# Volcano on Big Island Questions



## suzanne (Jul 9, 2012)

We are looking at driving to Volcano National Park. We will be at the HGVC Waikoloa Beach Resort the days that we go to Volcano. Which direction would be best for the drive in November? Go from resort up thru Hilo side stopping along the way at Akaka and Rainbow Falls and the Botanical Gardens short stop in Hilo for late lunch then on to Volcano. Check into B&B See the sunset from the Jager Museum, staying after dark to see glow of lava. Late dinner, then up early tour the park then drive down the Chain of Craters Road, stopping along way back to Kona to see different sights and at the black Sand Beach to see turtles. Arriving back at resort for late dinner. 
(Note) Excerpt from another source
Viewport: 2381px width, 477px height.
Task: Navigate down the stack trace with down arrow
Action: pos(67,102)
Or should we do the trip in the reverse order? We would love to spend 2 nights at the park, but our friends traveling with us are on an extremely tight budget and can't afford the extra price for the accommodations. DH and I are picking up the first night there, but we are also on budget. Plus they would be very embarrassed to let us pay for both nights. Hard enough to talk them into one night.

Suzanne


----------



## DaveNV (Jul 9, 2012)

Suzanne, is anyone in your group active or retired military?  There are very affordable accommodations right in the park for military folks.  That may be a less expensive way to do things.
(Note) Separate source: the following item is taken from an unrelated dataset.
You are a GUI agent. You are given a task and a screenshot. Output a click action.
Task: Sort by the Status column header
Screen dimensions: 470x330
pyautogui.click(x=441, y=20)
It's going to be a long drive no matter how you do it.  I'd work my way down the east side of the island, stopping at scenic points along the way, see the Hilo area, and ending up in Volcano later in the afternoon.
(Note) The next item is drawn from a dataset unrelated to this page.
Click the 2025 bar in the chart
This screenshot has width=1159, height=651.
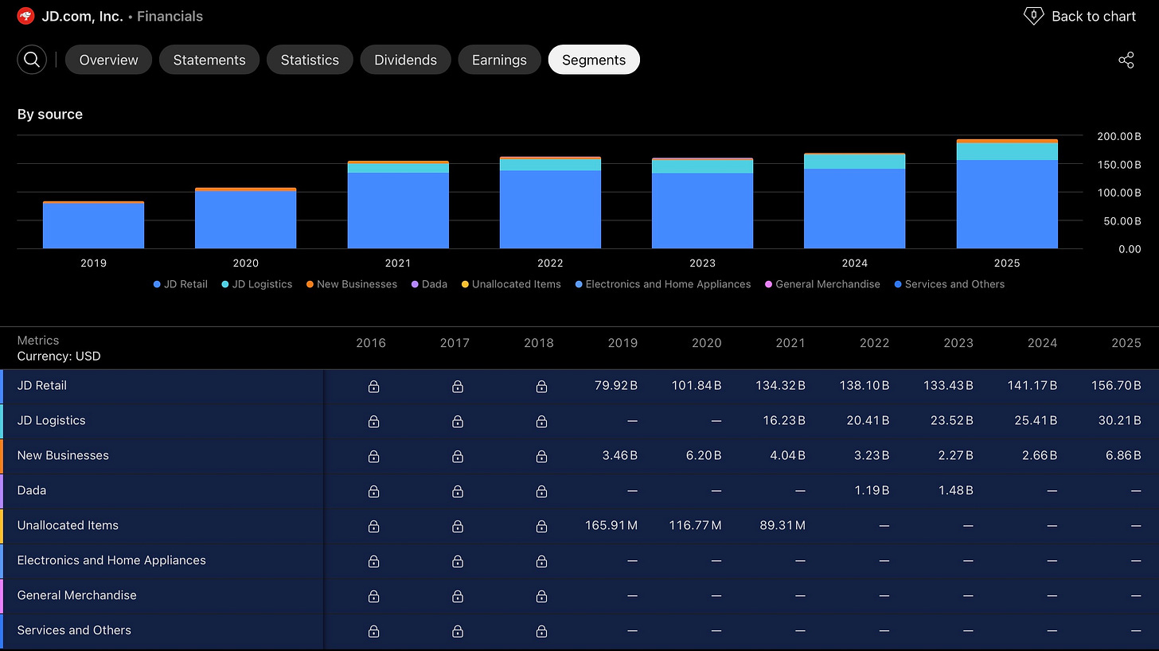(x=1007, y=193)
See Hilo town, visit Akaka and Rainbow Falls, don't miss the Tsunami Museum, have lunch at Cafe Pesto in town (great sandwiches), then drive up to Volcano, stopping at the Mauna Loa Macadamia Factory and Akatsuka Orchid Gardens along the way.  Enter the Volcano park later in the day when the heat is down some, and do your evening activity.  Spend the next day exploring the park, spend the second night, then head back up the west side of the island.  (Are you sure Chain of Craters Road is open?  I'd heard it was closed.)

Stopping at the Black Sand Beach at Punalu'u in the morning is a good time to see turtles on the beach without a lot of tourists there.  Work your way up the coast, with stops and side trips as you'd like.  (See South Point if you can - it's kind of eerie to stand on a 100' high rocky cliff looking south, knowing the next land mass is Antarctica.  )  You can hit the scenic spots going up the coast, stop for a late lunch in Kona, and end up back at your timeshare by evening.

Have fun!

Dave


----------



## suzanne (Jul 9, 2012)

Thanks Dave, I will talk to our friends and see what they want to do.

Suzanne


----------



## Luanne (Jul 9, 2012)

On the way back stop at the Punalu'u Bake Shop and get some of their wonderful Hawaiian sweet bread.  They have some there that you can't find in the grocery stores.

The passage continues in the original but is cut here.